--- start of Stored records ---
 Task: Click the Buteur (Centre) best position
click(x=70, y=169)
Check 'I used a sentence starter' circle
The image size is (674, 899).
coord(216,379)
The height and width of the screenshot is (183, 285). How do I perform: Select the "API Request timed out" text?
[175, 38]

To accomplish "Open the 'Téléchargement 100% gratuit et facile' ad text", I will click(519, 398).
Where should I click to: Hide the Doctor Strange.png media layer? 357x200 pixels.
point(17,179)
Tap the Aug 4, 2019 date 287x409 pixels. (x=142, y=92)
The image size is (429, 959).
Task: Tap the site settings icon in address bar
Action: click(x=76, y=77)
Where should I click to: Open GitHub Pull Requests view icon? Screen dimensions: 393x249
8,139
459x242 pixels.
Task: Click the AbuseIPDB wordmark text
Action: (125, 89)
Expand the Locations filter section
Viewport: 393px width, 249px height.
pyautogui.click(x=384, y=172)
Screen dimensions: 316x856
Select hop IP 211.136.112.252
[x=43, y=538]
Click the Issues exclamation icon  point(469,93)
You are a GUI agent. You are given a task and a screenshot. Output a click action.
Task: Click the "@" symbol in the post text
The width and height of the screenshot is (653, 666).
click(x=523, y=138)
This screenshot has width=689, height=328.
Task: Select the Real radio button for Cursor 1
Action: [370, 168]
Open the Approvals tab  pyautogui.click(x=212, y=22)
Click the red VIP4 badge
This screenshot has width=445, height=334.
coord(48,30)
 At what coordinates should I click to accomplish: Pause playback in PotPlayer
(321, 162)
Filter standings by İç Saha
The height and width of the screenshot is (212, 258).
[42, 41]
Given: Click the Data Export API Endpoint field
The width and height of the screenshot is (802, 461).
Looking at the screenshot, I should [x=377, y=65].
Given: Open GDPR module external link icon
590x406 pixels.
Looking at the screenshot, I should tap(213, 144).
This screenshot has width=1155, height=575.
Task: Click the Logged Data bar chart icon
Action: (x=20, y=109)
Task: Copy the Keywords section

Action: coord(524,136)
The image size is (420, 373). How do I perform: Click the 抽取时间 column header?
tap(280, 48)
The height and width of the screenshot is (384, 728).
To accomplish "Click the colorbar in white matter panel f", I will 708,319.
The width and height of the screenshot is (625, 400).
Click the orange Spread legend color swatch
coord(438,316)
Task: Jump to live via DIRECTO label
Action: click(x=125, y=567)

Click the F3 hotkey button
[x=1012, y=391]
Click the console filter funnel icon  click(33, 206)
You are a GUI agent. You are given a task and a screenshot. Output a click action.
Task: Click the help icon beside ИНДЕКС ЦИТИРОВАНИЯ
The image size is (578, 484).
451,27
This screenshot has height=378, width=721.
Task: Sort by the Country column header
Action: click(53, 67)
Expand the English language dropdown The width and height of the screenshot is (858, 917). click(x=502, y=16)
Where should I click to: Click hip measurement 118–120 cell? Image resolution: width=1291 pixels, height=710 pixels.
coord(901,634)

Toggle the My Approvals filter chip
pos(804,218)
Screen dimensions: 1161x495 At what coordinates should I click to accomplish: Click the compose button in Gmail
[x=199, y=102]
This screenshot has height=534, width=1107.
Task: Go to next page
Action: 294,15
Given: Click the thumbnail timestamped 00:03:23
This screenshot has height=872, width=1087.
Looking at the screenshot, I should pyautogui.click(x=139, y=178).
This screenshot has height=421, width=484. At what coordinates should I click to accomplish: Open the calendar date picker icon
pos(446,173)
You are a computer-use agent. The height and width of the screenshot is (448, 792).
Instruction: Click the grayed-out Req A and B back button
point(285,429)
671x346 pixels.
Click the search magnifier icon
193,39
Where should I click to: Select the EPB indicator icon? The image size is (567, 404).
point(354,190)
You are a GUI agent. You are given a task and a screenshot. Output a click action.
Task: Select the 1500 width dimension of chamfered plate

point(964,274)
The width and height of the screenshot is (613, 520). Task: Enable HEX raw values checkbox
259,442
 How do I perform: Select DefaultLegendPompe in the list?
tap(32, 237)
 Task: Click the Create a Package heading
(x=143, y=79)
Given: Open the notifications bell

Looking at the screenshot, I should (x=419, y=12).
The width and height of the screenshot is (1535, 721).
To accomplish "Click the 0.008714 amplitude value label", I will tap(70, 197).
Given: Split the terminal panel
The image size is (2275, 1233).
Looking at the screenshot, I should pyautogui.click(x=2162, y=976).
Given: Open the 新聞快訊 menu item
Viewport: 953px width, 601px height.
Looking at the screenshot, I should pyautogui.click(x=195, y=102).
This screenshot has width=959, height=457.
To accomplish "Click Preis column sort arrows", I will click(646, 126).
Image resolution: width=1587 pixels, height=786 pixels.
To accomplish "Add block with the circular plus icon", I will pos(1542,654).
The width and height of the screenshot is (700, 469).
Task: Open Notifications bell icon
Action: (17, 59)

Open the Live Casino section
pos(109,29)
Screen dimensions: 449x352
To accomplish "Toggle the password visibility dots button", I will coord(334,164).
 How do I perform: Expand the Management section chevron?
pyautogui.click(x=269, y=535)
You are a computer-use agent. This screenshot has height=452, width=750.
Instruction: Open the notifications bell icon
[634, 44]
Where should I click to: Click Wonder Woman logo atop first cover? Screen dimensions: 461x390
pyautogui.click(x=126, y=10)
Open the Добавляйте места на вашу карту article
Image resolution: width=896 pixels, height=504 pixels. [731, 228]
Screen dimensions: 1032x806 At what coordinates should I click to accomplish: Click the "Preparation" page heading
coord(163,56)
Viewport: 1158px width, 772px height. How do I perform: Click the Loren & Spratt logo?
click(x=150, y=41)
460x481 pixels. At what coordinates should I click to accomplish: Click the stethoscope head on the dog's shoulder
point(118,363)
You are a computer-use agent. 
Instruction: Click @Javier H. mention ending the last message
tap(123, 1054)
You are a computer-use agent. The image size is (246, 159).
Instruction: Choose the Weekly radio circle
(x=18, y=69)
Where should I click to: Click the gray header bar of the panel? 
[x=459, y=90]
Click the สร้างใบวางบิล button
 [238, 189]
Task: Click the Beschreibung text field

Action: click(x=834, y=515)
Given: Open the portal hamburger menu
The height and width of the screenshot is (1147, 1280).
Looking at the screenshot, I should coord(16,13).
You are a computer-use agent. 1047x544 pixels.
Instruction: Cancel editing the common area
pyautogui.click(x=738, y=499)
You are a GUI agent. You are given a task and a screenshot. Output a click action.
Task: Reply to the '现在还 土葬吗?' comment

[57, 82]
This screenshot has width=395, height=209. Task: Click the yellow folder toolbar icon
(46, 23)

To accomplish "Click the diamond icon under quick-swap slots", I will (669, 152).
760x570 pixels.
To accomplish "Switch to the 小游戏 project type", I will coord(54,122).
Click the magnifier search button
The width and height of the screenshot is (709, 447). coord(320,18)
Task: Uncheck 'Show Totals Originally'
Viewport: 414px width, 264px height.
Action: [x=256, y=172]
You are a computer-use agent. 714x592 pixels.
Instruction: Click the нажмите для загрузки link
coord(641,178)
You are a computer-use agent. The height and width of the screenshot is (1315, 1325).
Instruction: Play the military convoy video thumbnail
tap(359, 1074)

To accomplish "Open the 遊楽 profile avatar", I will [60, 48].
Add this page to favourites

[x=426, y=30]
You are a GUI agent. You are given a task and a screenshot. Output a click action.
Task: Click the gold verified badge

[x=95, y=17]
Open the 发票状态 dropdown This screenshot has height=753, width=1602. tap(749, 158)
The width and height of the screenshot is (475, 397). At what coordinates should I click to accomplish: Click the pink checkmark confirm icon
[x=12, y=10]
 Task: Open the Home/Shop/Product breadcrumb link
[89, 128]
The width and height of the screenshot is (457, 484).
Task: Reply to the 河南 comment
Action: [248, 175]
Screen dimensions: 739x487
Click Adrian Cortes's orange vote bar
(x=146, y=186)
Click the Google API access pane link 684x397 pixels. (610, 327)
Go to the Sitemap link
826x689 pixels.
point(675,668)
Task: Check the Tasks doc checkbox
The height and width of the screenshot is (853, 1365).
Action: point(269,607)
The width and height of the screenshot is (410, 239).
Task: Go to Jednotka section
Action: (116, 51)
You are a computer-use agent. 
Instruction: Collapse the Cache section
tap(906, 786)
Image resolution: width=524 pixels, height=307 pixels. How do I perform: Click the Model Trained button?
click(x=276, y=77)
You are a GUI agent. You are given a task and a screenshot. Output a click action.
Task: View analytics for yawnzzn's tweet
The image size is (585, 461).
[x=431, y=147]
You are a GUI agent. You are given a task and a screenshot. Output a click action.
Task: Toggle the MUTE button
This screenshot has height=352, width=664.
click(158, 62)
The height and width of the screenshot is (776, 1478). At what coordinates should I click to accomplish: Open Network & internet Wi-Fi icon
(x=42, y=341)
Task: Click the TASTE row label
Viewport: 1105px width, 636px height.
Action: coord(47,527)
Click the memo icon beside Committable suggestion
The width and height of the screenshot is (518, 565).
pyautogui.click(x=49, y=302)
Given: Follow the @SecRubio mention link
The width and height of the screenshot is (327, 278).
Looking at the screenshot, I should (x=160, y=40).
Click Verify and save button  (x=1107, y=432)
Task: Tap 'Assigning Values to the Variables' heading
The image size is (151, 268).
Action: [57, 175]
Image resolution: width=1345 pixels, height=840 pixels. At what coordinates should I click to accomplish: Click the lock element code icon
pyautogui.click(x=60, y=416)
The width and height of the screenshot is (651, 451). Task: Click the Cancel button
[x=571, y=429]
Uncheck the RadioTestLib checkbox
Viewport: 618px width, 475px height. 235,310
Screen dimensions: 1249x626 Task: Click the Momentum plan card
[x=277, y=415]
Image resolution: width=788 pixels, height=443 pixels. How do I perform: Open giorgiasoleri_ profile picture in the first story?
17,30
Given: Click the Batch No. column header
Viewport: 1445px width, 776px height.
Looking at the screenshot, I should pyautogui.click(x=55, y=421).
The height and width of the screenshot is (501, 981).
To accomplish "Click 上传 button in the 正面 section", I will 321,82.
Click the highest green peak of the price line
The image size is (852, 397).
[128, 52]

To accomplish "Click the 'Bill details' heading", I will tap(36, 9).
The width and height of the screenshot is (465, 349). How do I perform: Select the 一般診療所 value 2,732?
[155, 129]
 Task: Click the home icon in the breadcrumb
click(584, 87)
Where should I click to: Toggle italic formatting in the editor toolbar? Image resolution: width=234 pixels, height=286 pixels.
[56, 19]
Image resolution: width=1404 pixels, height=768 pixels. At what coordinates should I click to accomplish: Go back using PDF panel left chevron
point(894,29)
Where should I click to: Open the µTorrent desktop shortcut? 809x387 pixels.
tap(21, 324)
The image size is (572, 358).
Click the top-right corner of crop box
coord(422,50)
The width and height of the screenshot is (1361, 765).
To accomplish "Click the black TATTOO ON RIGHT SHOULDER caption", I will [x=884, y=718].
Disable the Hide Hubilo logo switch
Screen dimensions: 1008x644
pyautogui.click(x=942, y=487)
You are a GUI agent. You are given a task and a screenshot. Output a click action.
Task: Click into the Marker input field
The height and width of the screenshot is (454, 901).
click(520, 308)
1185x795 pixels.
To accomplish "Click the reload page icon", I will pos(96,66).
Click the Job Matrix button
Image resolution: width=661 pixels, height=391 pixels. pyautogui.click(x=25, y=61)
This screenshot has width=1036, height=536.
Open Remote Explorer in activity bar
--- end of Stored records ---
▶ Stated task
Copy the data word for word, starting with its first line and ending with the line that contains "Looking at the screenshot, I should [x=377, y=65].".

▶ Reply
 Task: Click the Buteur (Centre) best position
click(x=70, y=169)
Check 'I used a sentence starter' circle
The image size is (674, 899).
coord(216,379)
The height and width of the screenshot is (183, 285). How do I perform: Select the "API Request timed out" text?
[175, 38]

To accomplish "Open the 'Téléchargement 100% gratuit et facile' ad text", I will click(519, 398).
Where should I click to: Hide the Doctor Strange.png media layer? 357x200 pixels.
point(17,179)
Tap the Aug 4, 2019 date 287x409 pixels. (x=142, y=92)
The image size is (429, 959).
Task: Tap the site settings icon in address bar
Action: click(x=76, y=77)
Where should I click to: Open GitHub Pull Requests view icon? Screen dimensions: 393x249
8,139
459x242 pixels.
Task: Click the AbuseIPDB wordmark text
Action: (125, 89)
Expand the Locations filter section
Viewport: 393px width, 249px height.
pyautogui.click(x=384, y=172)
Screen dimensions: 316x856
Select hop IP 211.136.112.252
[x=43, y=538]
Click the Issues exclamation icon  point(469,93)
You are a GUI agent. You are given a task and a screenshot. Output a click action.
Task: Click the "@" symbol in the post text
The width and height of the screenshot is (653, 666).
click(x=523, y=138)
This screenshot has width=689, height=328.
Task: Select the Real radio button for Cursor 1
Action: [370, 168]
Open the Approvals tab  pyautogui.click(x=212, y=22)
Click the red VIP4 badge
This screenshot has width=445, height=334.
coord(48,30)
 At what coordinates should I click to accomplish: Pause playback in PotPlayer
(321, 162)
Filter standings by İç Saha
The height and width of the screenshot is (212, 258).
[42, 41]
Given: Click the Data Export API Endpoint field
The width and height of the screenshot is (802, 461).
Looking at the screenshot, I should [x=377, y=65].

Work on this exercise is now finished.